Это его и спасло. Местные жители появились из леса неожиданно, безмолвно, глубоко за полночь и были страшно удивлены, увидев живого человека, да ещё преспокойно пьющего воду из прозрачного сосуда.
– Здешняя вода отравлена, – снова подтвердил профессор. – Вокруг камня бьют источники с отравленной водой. Причём самым странным образом… Она не имеет цвета и запаха, с виду нормальная… вода, но спустя пять – десять минут выпивший её погружается в столь глубокий сон, что разбудить его нет уже никакой возможности. Все мои спутники так и умерли во сне.
Самого Летаса островитяне, похоже, сочли всемогущим, раз «сонная вода» не действовала на него. Поэтому убивать его не стали, вместо этого столь же безмолвно раздели, ожесточённо разорвав на мелкие клочья всю одежду, прочно связали верёвками и с торжествующими возгласами отнесли на руках в деревню, где он в течение почти целых суток пролежал на площади посреди банановых тентов, а столпившиеся вокруг десятки чёрных аборигенов, как в музее, изучали его лицо и тело. Дети визжали от страха, не осмеливаясь подойти к белому человеку, а вот туземные женщины совершенно не стеснялись близко рассматривать его, не касаясь, правда, при этом руками.

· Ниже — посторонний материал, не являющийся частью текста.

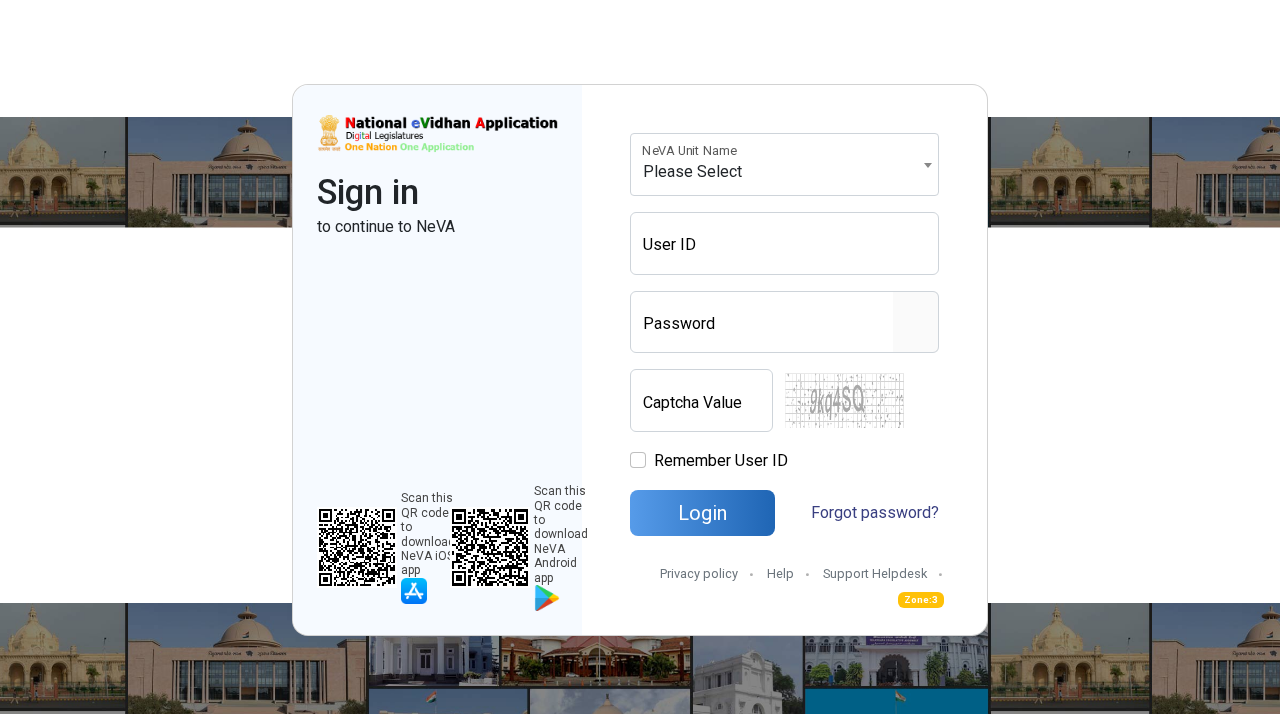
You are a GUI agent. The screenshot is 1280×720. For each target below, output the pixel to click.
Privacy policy (699, 573)
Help (780, 573)
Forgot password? (875, 512)
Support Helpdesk (875, 573)
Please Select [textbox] (692, 171)
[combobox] (784, 164)
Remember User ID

– У чернокожих народов вся нечисть в легендах и сказках – с белой кожей, – вспомнил я свой африканский опыт. – Ничего удивительного. Индусов они на своём веку видали, а вот белых людей здесь не было никогда. Те же, кто имел шанс лет пятьдесят назад увидеть англичан, проплывавших поблизости, уже давно умерли, а их рассказы перешли в разряд мифологии. Туземцы подумали, что вы – персонаж потустороннего мира, вот и оставили вас в живых.
– Вы правы, Алексей, – закивал профессор. – Должно быть, было именно так. И не только потустороннего, но и сакрального! Ещё усы… У них никогда не растут… Они трогали мои усы с величайшей почтительностью.
Я представил себе, как малорослые чернокожие люди трогают усы Летаса, и мне стало не по себе.
Профессор между тем рассказывал дальше. Через некоторое время, когда он уже смирился с тем, что его будут коптить на огне, сняв предварительно скальп, его развязали. Туземные старейшины пытались говорить с ним на своём удивительном языке, и профессор глубокомысленно кивал, по его словам, «чтобы никого особенно не раздражать». Он усиленно вспоминал первые шаги Миклухо-Маклая, прибывшего на неизвестный берег Новой Гвинеи и успешно прожившего там несколько лет, но никаких советов о том, как находить взаимопонимание с дикарями, так и не вспомнил.